• **Fonte**:
Formação (Getty Images)
Colunista
Publicado em 25 de março de 2025 às 15h48.
É contraditório que, atualmente, haja no mercado de trabalho duas tendências opostas: a primeira é a falta de profissionais qualificados; e a segunda é o desinteresse demonstrado por empresas na contratação de jovens mais familiarizados com as novas tecnologias.
Uma pesquisa online feita pela Intelligent.com, em agosto do ano passado, com 966 diretores de empresas americanas, revelou que 75% dessas organizações dizem que as admissões de recém-formados não atenderam às expectativas. Com isso, 1 em cada 6 gerentes de recursos humanos hesita em contratá-los.
Os motivos elencados foram: falta de motivação e iniciativa (50%) e habilidades de comunicação insuficientes (39%).
Quer dizer, a dificuldade da Geração Z inserir-se no mercado de trabalho tem muito a ver com sua dificuldade de expressar ideias, pensamentos e sentimentos de maneira objetiva e eficaz, tanto de forma verbal quanto não verbal, e também de entender e interpretar as mensagens de outras pessoas.
A habilidade de comunicação (capacidade de leitura, escrita e interpretação de textos, gráficos e vídeos em diferentes meios – físico, digital e impresso) sempre foi foco prioritário da Educação Básica, mas um eterno desafio como confirmado por essa pesquisa. E se já era difícil em um mundo analógico, agora ainda mais, tendo em vista que a inteligência artificial generativa (IA Gen) potencializa esse desafio espalhando imagens e áudios criados a partir de prompts (instrução ou pergunta fornecida a um modelo de IA).

• **Amostras dos dados**:
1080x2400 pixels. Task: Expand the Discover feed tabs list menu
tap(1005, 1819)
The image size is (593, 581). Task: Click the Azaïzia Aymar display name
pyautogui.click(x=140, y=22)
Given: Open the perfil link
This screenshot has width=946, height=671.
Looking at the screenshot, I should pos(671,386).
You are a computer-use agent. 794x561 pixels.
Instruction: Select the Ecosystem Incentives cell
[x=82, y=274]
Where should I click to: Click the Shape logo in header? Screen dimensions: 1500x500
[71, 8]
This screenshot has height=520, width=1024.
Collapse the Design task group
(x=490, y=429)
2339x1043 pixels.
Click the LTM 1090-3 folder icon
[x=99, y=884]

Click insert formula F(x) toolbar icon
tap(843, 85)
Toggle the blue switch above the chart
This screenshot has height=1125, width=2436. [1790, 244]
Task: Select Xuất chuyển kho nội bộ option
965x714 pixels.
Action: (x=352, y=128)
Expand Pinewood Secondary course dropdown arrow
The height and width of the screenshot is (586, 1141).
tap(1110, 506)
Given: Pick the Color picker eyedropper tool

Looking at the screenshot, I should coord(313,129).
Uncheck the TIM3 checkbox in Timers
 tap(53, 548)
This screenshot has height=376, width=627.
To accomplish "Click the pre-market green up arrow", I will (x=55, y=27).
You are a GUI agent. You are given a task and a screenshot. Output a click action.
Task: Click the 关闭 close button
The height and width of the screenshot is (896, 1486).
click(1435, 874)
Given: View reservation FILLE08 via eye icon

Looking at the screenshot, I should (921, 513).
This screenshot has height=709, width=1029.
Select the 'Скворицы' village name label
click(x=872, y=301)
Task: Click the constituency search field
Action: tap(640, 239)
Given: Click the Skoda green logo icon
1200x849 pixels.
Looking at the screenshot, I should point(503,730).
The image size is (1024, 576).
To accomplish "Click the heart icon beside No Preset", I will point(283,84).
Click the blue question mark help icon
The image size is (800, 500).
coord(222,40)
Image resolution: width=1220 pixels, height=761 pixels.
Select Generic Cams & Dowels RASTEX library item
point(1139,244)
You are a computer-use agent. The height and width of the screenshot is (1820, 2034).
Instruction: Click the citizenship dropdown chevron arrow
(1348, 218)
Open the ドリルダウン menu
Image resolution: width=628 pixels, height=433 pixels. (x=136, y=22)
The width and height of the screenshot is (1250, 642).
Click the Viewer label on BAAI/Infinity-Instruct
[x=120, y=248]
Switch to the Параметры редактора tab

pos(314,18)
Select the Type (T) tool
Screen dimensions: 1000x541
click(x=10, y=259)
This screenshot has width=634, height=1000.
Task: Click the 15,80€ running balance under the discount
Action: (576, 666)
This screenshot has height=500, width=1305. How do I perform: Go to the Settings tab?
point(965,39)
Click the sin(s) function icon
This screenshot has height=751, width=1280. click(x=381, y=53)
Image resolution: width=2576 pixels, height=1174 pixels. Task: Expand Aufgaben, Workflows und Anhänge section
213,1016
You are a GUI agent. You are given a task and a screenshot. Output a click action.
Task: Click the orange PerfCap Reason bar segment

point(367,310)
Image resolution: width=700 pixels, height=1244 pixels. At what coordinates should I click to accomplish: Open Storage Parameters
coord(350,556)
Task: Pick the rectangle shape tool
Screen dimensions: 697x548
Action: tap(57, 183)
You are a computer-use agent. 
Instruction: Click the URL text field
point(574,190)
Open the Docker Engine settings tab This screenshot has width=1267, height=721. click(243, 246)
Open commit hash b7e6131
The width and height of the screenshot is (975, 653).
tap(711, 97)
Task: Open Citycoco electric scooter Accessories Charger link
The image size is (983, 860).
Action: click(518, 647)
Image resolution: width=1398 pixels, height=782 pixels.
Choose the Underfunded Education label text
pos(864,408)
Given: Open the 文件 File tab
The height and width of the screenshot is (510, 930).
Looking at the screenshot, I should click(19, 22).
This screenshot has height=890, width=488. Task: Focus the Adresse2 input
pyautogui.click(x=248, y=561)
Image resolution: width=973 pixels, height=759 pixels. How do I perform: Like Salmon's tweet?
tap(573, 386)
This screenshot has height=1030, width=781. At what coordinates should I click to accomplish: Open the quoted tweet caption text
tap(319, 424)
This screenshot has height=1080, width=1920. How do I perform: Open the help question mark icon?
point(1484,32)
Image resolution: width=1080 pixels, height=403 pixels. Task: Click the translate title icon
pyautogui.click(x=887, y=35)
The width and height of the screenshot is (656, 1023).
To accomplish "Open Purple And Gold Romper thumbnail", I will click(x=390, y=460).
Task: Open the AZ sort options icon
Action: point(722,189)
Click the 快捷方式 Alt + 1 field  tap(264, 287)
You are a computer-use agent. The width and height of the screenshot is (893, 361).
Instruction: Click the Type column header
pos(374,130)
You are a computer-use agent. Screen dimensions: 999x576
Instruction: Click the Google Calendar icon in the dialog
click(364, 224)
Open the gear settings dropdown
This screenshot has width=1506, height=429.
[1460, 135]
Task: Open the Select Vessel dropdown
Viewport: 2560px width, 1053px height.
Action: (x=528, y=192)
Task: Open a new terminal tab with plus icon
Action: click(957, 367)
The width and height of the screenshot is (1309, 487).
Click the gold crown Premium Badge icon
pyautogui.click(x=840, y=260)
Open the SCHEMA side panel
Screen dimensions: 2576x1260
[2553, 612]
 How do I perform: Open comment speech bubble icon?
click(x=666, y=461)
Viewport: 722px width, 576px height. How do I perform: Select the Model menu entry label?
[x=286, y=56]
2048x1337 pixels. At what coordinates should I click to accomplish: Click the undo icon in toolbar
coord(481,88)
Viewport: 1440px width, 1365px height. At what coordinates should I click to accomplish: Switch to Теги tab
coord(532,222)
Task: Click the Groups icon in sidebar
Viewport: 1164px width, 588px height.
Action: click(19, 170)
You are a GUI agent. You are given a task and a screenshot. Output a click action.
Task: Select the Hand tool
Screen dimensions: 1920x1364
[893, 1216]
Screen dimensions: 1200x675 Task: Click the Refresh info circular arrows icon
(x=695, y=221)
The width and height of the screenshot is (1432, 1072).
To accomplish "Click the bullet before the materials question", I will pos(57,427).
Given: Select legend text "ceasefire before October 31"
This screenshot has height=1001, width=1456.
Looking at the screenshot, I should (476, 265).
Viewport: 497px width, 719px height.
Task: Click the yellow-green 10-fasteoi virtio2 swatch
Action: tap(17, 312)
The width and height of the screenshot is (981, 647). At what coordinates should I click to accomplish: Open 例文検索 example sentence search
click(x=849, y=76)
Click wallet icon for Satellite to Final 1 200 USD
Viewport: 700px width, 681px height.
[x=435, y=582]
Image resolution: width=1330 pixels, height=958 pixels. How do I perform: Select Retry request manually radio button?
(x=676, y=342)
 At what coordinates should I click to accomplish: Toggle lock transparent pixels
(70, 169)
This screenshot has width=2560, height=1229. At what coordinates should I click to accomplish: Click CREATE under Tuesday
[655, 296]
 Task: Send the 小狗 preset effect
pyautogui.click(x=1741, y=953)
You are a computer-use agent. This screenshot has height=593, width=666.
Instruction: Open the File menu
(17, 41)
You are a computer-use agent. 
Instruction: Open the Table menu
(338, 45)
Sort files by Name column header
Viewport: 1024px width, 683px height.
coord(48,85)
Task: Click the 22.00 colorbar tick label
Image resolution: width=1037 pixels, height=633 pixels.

• **A fazer**:
Responda às perguntas abaixo com base na coluna.
(a) Quantos diretores de empresas americanas participaram da pesquisa online da Intelligent.com?
(b) Qual percentual corresponde ao motivo "habilidades de comunicação insuficientes"?
(c) Em que data e horário a coluna foi publicada?
As linhas não precisam ser consultadas.

• **Resolução**:
(a) 966 diretores.
(b) 39%.
(c) Em 25 de março de 2025, às 15h48.